» **Text section**
I've been meaning to do this for a while. Unfortunately as I am a player and not the DM of this magnificent campaign, it is somewhat awkward providing the usual rogue's gallery information. However, once I have completed the current story arc, I will start a concerted program of ferreting out the requested information. I suppose as well I'm a little bit wary of making Lucifus Cray open to the group as well. There are particular things I would prefer them not knowing.   




			
				Glauron101 said:
			
		

> Well you can all see my dilemma...



Piffle, whining and poppycock. The powers of the Multiverse will protect Lucifus Cray as he ascends beyond your God's comprehension...   or something like that.  




			
				Rikandur Azebol said:
			
		

> Excellent storyhour, Harremann.
> 
> And as for Your trouble with Shamans. Chmm ... I had this issue sometime ago and come to such conclusion (In a homebrew where were no Spellslingers except Demons/Angels but Players were allowed to use magic anyway):
> Make them Experts, expertising in all stuff religious/sacred to Tribes they belong to.
> ...




The Book of Vile Darkness is such a treasured tome by our DM. Your suggestions of its use however are duly noted. In fact they have given me a few ideas for Lucifus's current situation. Laughs as Lucifus thinks about casting bad Ju Ju Father Brian's way.



			
				ragboy said:
			
		

> Fun stuff! Keep it up.



Good to have you aboard and hope you keep enjoying.



			
				Elder-Basilisk said:
			
		

> Well, I've just discovered this and since Herriman is obviously taking some kind of extended vacation, I'll just have to bump it and see if I can bring the story back to his attention.
> 
> Who knows, maybe we'll even get to the in-game story




Vacation.. if only.   I would then be able to write to my heart's content.
I'm supremely glad you have enjoyed the story so far. The climax of this background story is almost upon us. I can't wait to present what happens in terms of Tunthi and the group in game. Culture clash is most assuredly an understatement.
Fingers crossed I can produce a punctual update this time.

Data listing
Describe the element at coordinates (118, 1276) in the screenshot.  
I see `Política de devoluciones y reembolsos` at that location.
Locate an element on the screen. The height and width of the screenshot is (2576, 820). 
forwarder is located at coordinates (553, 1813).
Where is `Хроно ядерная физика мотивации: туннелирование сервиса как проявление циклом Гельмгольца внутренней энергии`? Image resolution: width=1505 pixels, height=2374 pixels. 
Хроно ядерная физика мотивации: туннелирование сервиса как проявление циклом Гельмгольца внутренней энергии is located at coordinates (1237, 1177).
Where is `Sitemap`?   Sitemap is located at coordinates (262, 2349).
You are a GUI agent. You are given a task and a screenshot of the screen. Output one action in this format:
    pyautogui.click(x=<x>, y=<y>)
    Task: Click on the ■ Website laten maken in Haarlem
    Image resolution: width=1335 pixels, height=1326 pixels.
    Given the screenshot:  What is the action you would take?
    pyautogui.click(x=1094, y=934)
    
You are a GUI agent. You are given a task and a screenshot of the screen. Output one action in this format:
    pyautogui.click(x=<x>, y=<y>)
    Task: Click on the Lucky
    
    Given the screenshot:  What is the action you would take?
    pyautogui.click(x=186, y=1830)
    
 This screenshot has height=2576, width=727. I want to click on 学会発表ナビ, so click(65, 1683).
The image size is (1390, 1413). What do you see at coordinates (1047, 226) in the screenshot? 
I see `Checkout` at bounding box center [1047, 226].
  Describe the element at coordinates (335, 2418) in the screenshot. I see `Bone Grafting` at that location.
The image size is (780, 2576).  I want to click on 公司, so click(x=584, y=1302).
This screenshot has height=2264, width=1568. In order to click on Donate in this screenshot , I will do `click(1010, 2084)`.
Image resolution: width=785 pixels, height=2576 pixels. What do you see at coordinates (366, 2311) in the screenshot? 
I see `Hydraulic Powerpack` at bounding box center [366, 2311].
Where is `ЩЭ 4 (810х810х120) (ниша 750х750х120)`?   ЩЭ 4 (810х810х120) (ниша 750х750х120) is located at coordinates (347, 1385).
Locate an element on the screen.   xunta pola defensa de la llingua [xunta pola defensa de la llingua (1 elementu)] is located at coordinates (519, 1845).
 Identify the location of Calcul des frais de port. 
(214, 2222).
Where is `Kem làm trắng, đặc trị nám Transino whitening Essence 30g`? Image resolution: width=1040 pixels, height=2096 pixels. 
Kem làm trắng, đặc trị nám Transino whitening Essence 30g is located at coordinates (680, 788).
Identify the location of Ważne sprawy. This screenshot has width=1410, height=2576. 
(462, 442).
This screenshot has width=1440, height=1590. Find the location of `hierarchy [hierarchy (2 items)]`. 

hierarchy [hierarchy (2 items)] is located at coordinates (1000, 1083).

» **Given problem 1**
In the campaign forum thread, which book is called a treasured tome of the DM?
» **Given problem 2**
Extend the campaign forum thread past its final line.

» **Output 1**
The Book of Vile Darkness.

» **Output 2**
			
				Mortpierre said:
			
		

> Done, your turn now.




Ha ha. Now that the wheels of creativity are turning once more at their fullest pace, I return the charge of updating back to you - and well looking forward to it too.  



			
				Spider_Jerusalem said:
			
		

> Hey Herremann. Loving the background heavy approach. The writing is very good, despite chunks of exposition, the chapters really do speed along at a fair pace. I'm really enjoying this.
> 
> Spider J



Thank you very much for the fine compliments. While I try to write something that's well paced, my perspective as the author is backward at best - how I read it and how you guys read it are two very separate things. All I can do is hope that people enjoy it. Spider J, I envy your ability to update so well and so regularly. If you can let me in on your secret   ...



			
				pogre said:
			
		

> Herreman promised me a new update in the near future! Bumping it for easy reference for our beloved writer!




  Sheepishly looks around   
The update was provided but most unpuctually. Do not listen to my words, they are all lies when it comes to updating.

However, on a separate note, thank you very much for getting The Happenings of Lucifus Cray on the front page of Enworld and for your continued support. While I try to write for myself, having my efforts recognised does so much for the soul.
I hope you're still enjoying though. We're almost there...

Best Regards
Herremann the Wise


----------



## Spider_Jerusalem (Aug 15, 2005)

> In short, "I'm Back".




This last update sealed my "favourite story hour" choice. Brilliant stuff Herremann. The behind-the-boulder sequence was superbly timed... nothing like munching children to push a point home.

Another point I enjoyed is the lethal abilities that Lucifus has at his disposal... the destruction of that tribe was short, but gave a nice image. I love wonky CR's.

Anyway. 

Great to see you back Herremann. Who else is there to give me my fix of demons, shamans and uh... necronomicons. Or maybe not.

Spider J


----------



## BiggusGeekus (Aug 17, 2005)

Destan's siren call in your sig finally lured me here.  Nice story hour.

Just to clairify: is _all_ of this your character's backstory?


----------



## DMO (Aug 17, 2005)

BiggusGeekus lured me here.  He's sexy.  (And cool in a Latinate way.)

And I've always liked the Tad Williams quote.  Figured it was worth checking out the story hour, too -- which I haven't done yet but am off to do now.


----------



## pogre (Aug 17, 2005)

> The update was provided but most unpuctually. Do not listen to my words, they are all lies




Welcome back ye' liar.


----------



## DMO (Aug 17, 2005)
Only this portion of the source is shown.